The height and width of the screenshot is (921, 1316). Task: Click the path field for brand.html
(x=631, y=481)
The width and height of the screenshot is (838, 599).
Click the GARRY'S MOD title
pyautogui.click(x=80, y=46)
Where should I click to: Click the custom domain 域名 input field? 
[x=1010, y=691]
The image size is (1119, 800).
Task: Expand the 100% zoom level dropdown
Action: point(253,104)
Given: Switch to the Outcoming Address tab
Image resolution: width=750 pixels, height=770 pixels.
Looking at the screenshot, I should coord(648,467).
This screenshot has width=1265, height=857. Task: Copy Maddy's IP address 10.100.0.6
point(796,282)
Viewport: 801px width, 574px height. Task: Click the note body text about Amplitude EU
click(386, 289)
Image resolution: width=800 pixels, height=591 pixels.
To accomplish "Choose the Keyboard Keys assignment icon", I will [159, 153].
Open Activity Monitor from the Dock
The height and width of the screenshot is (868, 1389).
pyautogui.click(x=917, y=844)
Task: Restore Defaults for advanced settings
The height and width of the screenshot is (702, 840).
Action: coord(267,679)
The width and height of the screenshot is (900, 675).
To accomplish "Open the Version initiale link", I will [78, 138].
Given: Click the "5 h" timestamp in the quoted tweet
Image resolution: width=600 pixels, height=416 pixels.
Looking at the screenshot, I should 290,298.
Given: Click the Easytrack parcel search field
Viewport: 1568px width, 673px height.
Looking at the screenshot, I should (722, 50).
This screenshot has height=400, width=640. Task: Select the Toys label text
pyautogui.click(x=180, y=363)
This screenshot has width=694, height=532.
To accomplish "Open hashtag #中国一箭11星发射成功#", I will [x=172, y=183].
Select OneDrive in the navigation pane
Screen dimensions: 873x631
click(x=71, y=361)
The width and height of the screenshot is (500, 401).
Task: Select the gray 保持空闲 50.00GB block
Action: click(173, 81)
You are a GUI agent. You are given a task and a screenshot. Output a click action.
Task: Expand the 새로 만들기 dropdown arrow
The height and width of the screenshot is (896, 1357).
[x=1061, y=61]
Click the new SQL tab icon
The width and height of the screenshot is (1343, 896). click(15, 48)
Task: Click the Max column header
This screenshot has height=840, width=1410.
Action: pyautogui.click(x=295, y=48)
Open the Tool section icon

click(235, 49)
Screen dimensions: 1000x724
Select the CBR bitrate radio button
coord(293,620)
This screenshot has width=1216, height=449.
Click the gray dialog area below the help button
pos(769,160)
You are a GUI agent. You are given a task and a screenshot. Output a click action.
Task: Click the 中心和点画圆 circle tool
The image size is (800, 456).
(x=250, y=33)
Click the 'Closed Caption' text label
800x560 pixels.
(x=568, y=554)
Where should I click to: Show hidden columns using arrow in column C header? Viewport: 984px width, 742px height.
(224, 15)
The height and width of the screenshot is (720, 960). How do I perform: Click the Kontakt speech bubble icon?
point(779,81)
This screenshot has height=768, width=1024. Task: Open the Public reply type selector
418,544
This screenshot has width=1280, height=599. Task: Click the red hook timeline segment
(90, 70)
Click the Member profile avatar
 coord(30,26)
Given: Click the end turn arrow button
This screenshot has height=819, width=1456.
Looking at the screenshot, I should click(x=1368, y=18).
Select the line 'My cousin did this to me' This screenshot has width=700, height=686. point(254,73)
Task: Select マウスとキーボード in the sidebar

━━━━━━━━━━━━━━━━━━━━

**PROMPT:** Can you format the entries from the line containing "Screen dimensions: 1000x724" through the line containing "pos(769,160)" as a numbered list, leaving out any blank lines?

**FINISHED EXERCISE:**
1. Screen dimensions: 1000x724
2. Select the CBR bitrate radio button
3. coord(293,620)
4. This screenshot has width=1216, height=449.
5. Click the gray dialog area below the help button
6. pos(769,160)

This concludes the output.